It's been an unfortunately rocky road so far for at least some Intel 13th and 14th Gen gamers, and game developers are experiencing stability issues seemingly caused by the processors, too. There have been numerous attempted diagnoses and fixes, but all have fallen flat, as tech YouTuber Level1Tech (via Videocardz) has investigated and found Intel CPUs are still facing massively disproportionate stability issues.
We also seemingly have further confirmation of the severity of the problem from game studio Alderon Games—developer of dino survival game, Path of Titans—which states in no uncertain terms that «Intel is selling defective 13-14th Gen CPUs» and the failure rate for affected processors is «nearly 100%.»
It's referencing reports from across the board, too, counting players, server providers, and its own development team.
Back in February, we reported that RAD, a division of Epic, pointed the finger at Intel 13900K and 14900K processors regarding Unreal Engine game crashes occurring alongside Oodle data compression errors. Since then, Intel's stance has been to recommend changes to power profiles in the UEFI/BIOS, leading some manufacturers, such as Asus, to add an Intel Baseline Profile.

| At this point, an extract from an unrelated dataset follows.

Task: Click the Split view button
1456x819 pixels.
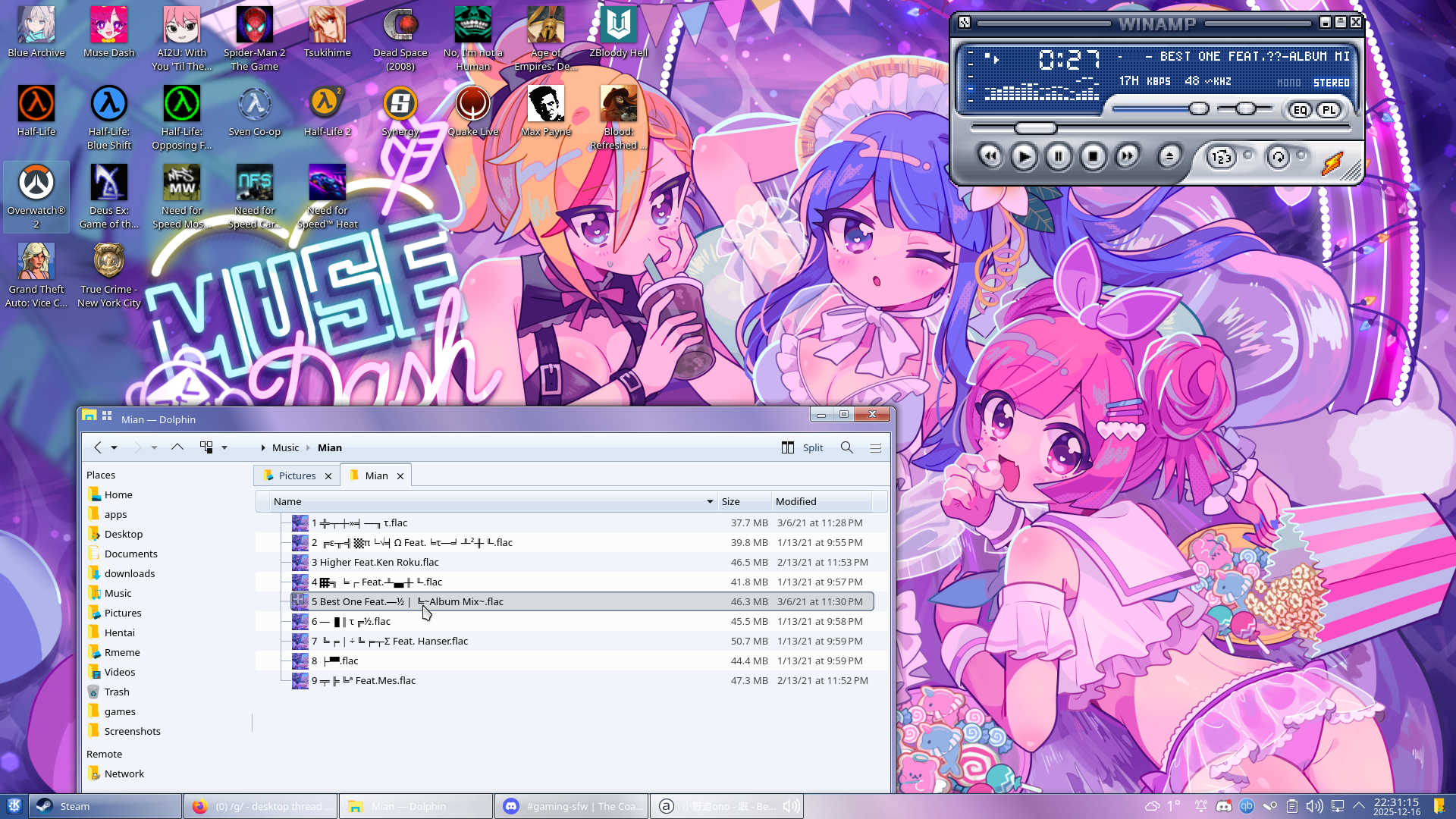Action: (x=802, y=447)
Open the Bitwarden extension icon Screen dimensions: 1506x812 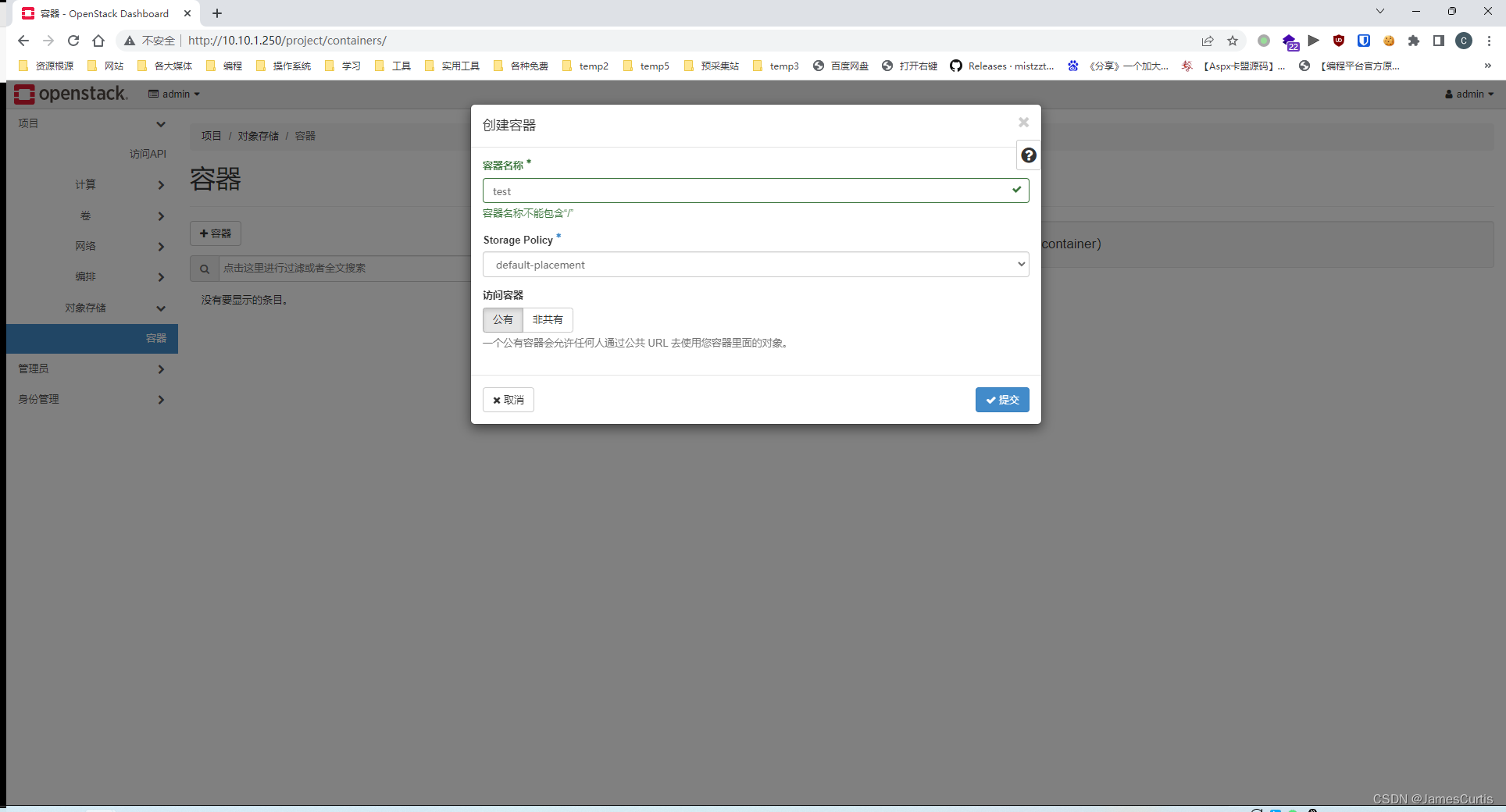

Following this, Intel patched a bug that it told Tom's Hardware «is not the root cause» of the stability issues but is «potentially contributing to instability.» The issue in question was with eTVB (Enhanced Thermal Velocity Boost), which seemed to lend more credence to the idea that it could be a problem with power or thermals getting too high.
However, RAD noted that although the 13900K and 14900K chips faced the most issues, other Raptor Lake Intel chips were facing problems, too. And these lower-end chips don't even have eTVB. Curious.
Now, Level1Tech has analysed data from some game crash reports, both on the client side and the game server side, and has found that over 90 days, 1,431 of the 1,584 errors were spat out by Intel 13th and 14th Gen systems.